Why Time’s Up Is Joining a Campaign to Hold R. Kelly Accountable
UPDATE (May 10, 2018): Spotify announced Wednesday that it will be removing music by R. Kelly and rapper-singer XXXTentacion from its playlists and algorithmic recommendations in accordance with the streaming service’s new Hate Content & Hateful Conduct policy. While both artists’ music will still be available on the service, Spotify will no longer actively promote it.
EARLIER:
It’s been five months since women in Hollywood launched Time’s Up, a campaign aimed at fighting workplace sexual abuse. This week, women of color involved in Time’s Up, including Ava DuVernay, Lupita Nyong’o, and Shonda Rhimes, signed on to an existing online campaign called #MuteRKelly in an effort to get singer R. Kelly’s music off of popular platforms and have his concerts canceled. The initiative demands Kelly’s financial partners to “join us and insist on safety and dignity for women of all kinds,” a plea to hold the “I Believe I Can Fly” singer accountable for over two decades of alleged sexual abuse against young women of color.
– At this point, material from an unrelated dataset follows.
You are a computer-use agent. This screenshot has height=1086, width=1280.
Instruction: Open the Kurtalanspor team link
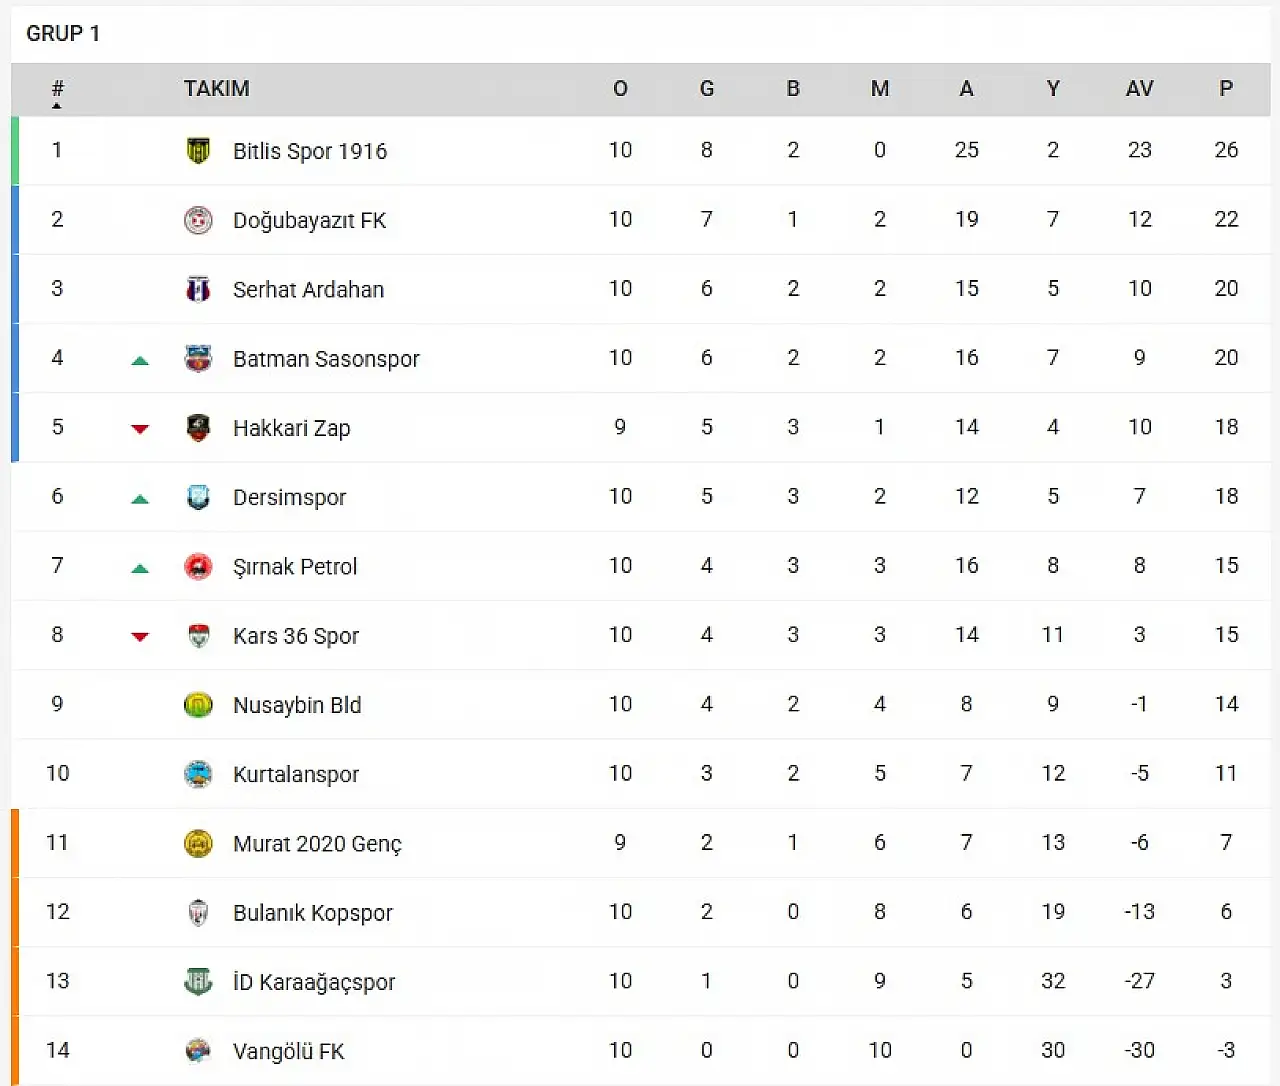(x=295, y=774)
We join the call to #MuteRKelly and insist on the safety + dignity of all women. We demand investigations into R. Kelly’s abuse allegations made by women of color + their families for two decades. We call on those who profit from his music to cut ties. #MuteRKelly #TIMESUP #WOC pic.twitter.com/TYmDRVIH00
— Ava DuVernay (@ava) April 30, 2018
In a statement published in The Root on Monday, women of color of Time’s Up wrote, “As women of color within Time’s Up, we recognize that we have a responsibility to help right this wrong. We intend to shine a bright light on our WOC sisters in need. It is our hope that we will never feel ignored or silenced ever again.”
For decades, R. Kelly (whose full name is Robert Sylvester Kelly) has been reported to be sexually abusive to young Black women, many of them underage. In 1996, R. Kelly was sued by a 20-year-old woman, Tiffany Hawkins, for $10 million. Hawkins claimed the musician started a sexual relationship with her when she was only 15 years old, part of a pattern of alleged abuse reported by the Chicago Sun-Times in 2000. It’s public knowledge that Kelly married the late singer Aaliyah when she was 15 years old in 1994, shortly after he produced her debut album Age Ain’t Nothing But A Number, and that the marriage was swiftly dissolved when the underage singer’s family found out. In 2002, Kelly was indicted on 14 counts of child pornography and acquitted on all charges six years later.
Last year, R. Kelly came under scrutiny yet again when Buzzfeed reported that the singer was allegedly abusing young women in a “cult.” Parents of one of the women in the alleged cult said they feared their daughter had been brainwashed and was being sexually abused by Kelly.
We demand appropriate investigations and inquiries into the allegations of R. Kelly’s abuse. #MuteRKelly #TIMESUP pic.twitter.com/T1Rj6DzhYK
— Lupita Nyong'o (@Lupita_Nyongo) April 30, 2018
These are only a few in a long list of sexual abuse allegations against the singer. And yet, Kelly continued to sell his music and go on tour, raking in money and not being held accountable. Kelly has long denied the allegations against him, and went so far this week as to falsely compare his allegations to a “public lynching.”
Time’s Up is appealing to RCA Music Records, Ticketmaster, Spotify, Apple Music, and the Greensboro Coliseum Complex, to cut ties with the singer. The Complex is hosting one of Kelly’s concerts on May 11th, and the other platforms either make or sell Kelly’s music or tickets to his show. The statement asks these companies “to join us and insist on safety and dignity for women of all kinds.”
#MuteRKelly
Please share, and join us! pic.twitter.com/i3qHNCqqXz— BlackWomensDefense (@BWDLeague) November 29, 2017
The #MuteRKelly campaign and hashtag went viral on Monday, but it was also used last year by a group of Black women who campaigned to cancel one of R. Kelly’s Dallas concerts last year.
“It’s time to reflect on what is going on in the music industry and why is it that these things are OK,” Niecee X. of Black Women’s Defense League, the group behind the 2017 hashtag initiative, told local ABC affiliate WFAA last year.
In their statement, the Women of Color of Time’s Up noted multiple times that Kelly’s alleged abuse of women has long been known, and it’s past time for action.
“The scars of history make certain that we are not interested in persecuting anyone without just cause,” they wrote. “With that said, we demand appropriate investigations and inquiries into the allegations of R. Kelly’s abuse made by women of color and their families for over two decades now. And we declare with great vigilance and a united voice to anyone who wants to silence us: Their time is up.”